The sponsors of Amendments 60 and 61 and Proposition 101, also known as the “Dr. Evil Initiatives,” had to endure some uncomfortable questioning as well as fines after it was discovered they may have had ties to TABOR author Doug Bruce who has denied any hand in the budget-strangling measures.
Petition proponents for Amendment 60 are Bonnie Sloan of Black Hawk and Louis Schroeder of Greenwood Village. Proponents of 61 are Russell Haas of Golden and Michelle Northrup, also of Black Hawk. Proposition 101 was proposed by Jeff Gross, a house painter from Kersey, Co., and Freda Poundstone of Centennial. Schroeder, Haas and Gross were all ordered to pay fines of $2,000 each by Colorado Administrative Law Judge Robert Spencer after a complaint was filed alleging violations of fair campaign finance and practice laws as they failed to register as issue committees and failed to report financial contributions. The Colorado Court of Appeals received an appeal on July 21 regarding all three cases, and they are set to be heard on October 18.

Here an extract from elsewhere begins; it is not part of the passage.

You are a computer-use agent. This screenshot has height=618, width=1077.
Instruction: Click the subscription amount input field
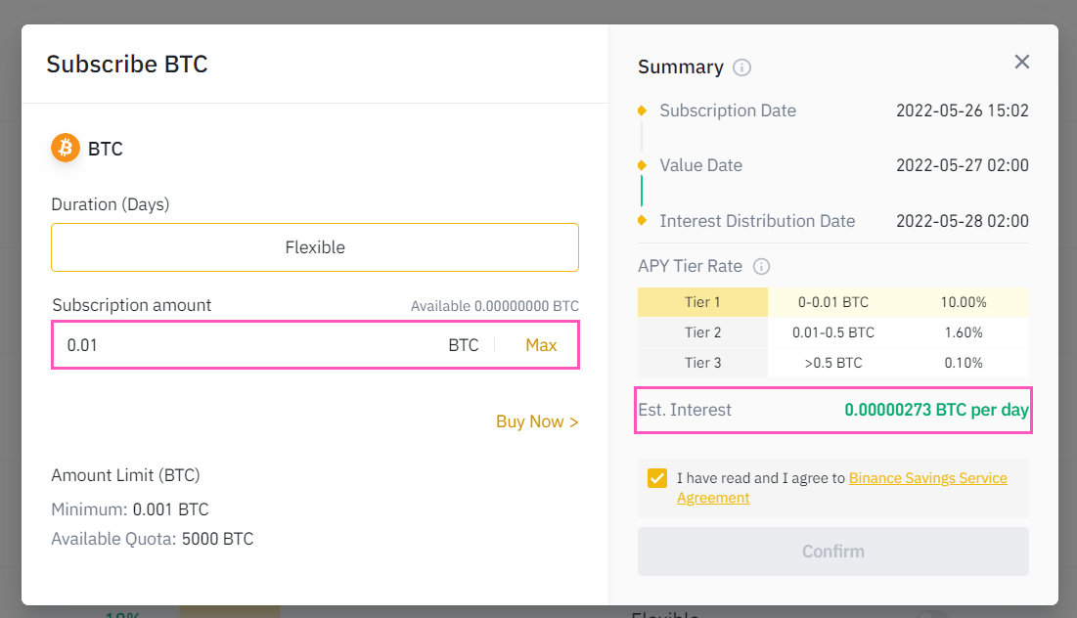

Meanwhile, Northrup testified in May that she did not approve of the evasion tactics being used by the other backers of the ballot issues, according to the Colorado Springs Gazette. She claimed she didn’t “approve of orders being barked at me” by Doug Bruce.
It is thought that the proponents may have fallen on the sword for Bruce, the alleged mastermind of the measures. He was cited for contempt of court after failing to testify about the identity of the financial backers of the initiatives. El Paso County Sheriff’s deputies have made 30 attempts to serve Bruce but he has continually evaded them. Bruce has since retained the services of Denver attorney David Lane who also represented the father of the infamous “balloon boy” Richard Heene.
According to records at the Colorado Secretary of State’s office, eight professional petition circulators who gathered a large number of signatures for the three measures all lived in an apartment house in Colorado Springs owned by Bruce.
The campaign coordinator for the three ballot measures is Natalie Menten of Lakewood, who ran unsuccessfully for both State Senate, District 21, in 2008, and for City Council of Lakewood in 2009 on the Republican ticket.
The largest contributors to the campaign to get the measures on the ballot are members of the wealthy Hasan family of Pueblo. That same family recently made headlines when it was learned they paid former U.S. Congressman Scott McInnis $300,000 to write about water issues, which led to charges of plagiarism. Those charges may have cost McInnis in his gubernatorial primary loss against Dan Maes. To date, the Hasans have contributed a total of $10,000 to support the initiatives. They made their millions by creating one of the largest health maintenance organizations (HMOs) in America. The next largest contributors were Coleen and William Robinson, retired, of Denver, who contributed $2,760 for office space, according to the Colorado Campaign Finance Database.